Crashes when trasferring large folders
#1
Hey! Since I have gotten my RockPro64 to use as a NAS, I have constantly experienced crashes when transferring large folders (mostly game files). A particular example which always causes crashes is my modded ARK install, spanning 160GB in 110000 files and 8000 folders.

When transferring said folder over rsync, both local or over the network, one of the next cases appears about 2-10 GB into the download:
  • rsync crashes and the download stops (this sometimes shows a message in the kmsg about hung processes)
  • the kernel throws an "Oops", which seems to be always different although I do not have the skills to debug it
  • the kernel just panics
  • the entire system just freezes up, with no panic or other indication visible on my HDMI monitor
  • the entire system just resets

When trying to rule down the problem, I found out that
  • it's not a filesystem problem, it occurs on  btrfs, ext4, zfs on linux and zfs on freebsd
  • it's not a hard drive problem, I tested two HDDs and one SSD
  • it's not a SATA controller problem, it occurs both on my PCIe card and on a USB adapter
  • it's not a network card problem, running iperf for long periods of time is fine
  • it's probably not a ram problem, I ran `memtest` with the highest value I could give it and I ran a MemTest86 test
  • it's not a linux distro (I was using Debian 11 and 12) problem or a linux kernel problem, the issues occur in a similar manner on FreeBSD
  • it's not a problem with my laptop's hard drive (or with the files, whatever that may be), I can transfer the folder onto different x86 machines

The issue mostly appears when transferring computer games.

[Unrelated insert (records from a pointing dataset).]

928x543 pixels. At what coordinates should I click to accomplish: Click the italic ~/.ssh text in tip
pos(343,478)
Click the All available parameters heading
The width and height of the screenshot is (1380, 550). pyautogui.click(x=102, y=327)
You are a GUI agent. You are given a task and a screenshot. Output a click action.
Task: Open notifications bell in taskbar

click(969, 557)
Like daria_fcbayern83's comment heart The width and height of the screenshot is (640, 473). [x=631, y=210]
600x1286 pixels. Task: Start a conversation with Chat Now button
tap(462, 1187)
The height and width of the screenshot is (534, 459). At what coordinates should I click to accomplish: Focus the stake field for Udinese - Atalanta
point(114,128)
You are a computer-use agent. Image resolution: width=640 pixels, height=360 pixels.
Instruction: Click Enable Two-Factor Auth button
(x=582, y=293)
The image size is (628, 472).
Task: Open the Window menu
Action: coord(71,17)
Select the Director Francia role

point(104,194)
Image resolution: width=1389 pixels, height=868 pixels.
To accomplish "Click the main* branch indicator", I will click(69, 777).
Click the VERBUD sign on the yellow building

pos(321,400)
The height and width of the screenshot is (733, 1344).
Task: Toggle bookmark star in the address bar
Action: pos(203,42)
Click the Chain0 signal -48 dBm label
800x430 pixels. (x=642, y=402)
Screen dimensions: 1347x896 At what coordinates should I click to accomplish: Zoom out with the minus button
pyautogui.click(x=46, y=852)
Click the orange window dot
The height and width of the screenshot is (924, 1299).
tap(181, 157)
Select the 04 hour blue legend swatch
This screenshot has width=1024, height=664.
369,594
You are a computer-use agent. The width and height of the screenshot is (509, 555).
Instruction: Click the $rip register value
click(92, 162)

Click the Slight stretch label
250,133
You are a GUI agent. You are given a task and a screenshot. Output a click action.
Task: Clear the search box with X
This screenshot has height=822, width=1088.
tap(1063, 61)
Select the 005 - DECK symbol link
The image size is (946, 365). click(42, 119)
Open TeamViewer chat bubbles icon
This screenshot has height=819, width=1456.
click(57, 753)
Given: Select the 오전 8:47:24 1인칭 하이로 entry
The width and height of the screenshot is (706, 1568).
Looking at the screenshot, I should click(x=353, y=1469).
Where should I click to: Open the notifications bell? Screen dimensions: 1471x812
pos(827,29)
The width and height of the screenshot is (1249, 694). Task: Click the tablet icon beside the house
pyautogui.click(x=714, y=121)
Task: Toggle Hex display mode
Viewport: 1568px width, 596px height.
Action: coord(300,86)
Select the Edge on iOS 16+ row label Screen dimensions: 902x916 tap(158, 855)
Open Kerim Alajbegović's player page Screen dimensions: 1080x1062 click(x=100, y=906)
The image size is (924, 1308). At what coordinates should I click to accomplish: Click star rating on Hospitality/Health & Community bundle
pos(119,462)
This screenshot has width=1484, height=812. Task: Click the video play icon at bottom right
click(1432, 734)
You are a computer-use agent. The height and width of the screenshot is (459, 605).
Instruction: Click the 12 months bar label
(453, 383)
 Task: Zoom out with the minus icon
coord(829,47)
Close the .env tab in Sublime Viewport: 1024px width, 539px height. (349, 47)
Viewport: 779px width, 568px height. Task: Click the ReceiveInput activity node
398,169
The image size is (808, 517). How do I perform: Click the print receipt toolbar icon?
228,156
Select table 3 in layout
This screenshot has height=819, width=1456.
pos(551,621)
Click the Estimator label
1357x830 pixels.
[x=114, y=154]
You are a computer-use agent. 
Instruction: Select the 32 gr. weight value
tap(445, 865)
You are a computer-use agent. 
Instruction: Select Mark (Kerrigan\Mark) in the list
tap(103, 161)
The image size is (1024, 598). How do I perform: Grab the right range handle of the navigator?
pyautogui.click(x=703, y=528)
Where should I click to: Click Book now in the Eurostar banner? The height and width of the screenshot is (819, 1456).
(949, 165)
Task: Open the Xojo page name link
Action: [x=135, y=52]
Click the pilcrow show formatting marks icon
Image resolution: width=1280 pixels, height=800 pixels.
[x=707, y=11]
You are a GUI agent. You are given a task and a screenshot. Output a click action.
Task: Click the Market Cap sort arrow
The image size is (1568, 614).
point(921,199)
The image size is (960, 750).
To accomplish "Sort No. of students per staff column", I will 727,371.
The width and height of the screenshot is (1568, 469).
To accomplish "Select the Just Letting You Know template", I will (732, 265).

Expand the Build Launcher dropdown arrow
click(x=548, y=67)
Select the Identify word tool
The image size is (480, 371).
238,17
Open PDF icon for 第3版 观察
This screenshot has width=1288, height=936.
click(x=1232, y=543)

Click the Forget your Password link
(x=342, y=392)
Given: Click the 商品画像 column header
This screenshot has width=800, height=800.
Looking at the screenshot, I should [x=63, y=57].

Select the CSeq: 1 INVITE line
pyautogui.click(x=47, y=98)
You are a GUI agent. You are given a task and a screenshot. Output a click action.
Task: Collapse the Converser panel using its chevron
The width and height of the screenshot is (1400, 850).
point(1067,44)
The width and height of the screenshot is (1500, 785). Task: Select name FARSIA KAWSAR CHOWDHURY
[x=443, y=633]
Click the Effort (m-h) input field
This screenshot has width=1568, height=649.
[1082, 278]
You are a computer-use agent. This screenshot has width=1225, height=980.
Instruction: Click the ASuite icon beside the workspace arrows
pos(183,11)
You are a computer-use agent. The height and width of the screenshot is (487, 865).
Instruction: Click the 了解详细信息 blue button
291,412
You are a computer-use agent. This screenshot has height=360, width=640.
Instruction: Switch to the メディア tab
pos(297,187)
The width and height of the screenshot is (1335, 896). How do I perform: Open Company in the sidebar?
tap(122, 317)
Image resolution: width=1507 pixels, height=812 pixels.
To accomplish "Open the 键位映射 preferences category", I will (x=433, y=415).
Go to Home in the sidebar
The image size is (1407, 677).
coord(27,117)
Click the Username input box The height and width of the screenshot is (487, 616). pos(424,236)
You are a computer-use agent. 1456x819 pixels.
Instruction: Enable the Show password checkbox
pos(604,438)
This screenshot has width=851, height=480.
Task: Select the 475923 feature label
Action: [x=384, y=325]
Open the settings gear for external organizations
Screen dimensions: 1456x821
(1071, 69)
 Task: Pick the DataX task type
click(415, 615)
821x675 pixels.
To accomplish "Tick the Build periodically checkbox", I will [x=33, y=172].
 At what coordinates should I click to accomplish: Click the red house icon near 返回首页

The ARK folder never completed transferring, but some smaller (20-40GB) games did (although inconsistently) when transferred at lower speeds, e.g. over the network or to/from an HDD. I also tried to tar the folder, both on my laptop before transferring over the network, and locally when plugging the drive to the rockpro64. The system still experienced crashes.
Interestingly, I also tried sending my laptops /dev/urandom over netcat to the NAS, which never crashed it, not even after reaching the 100GB mark and at high speeds.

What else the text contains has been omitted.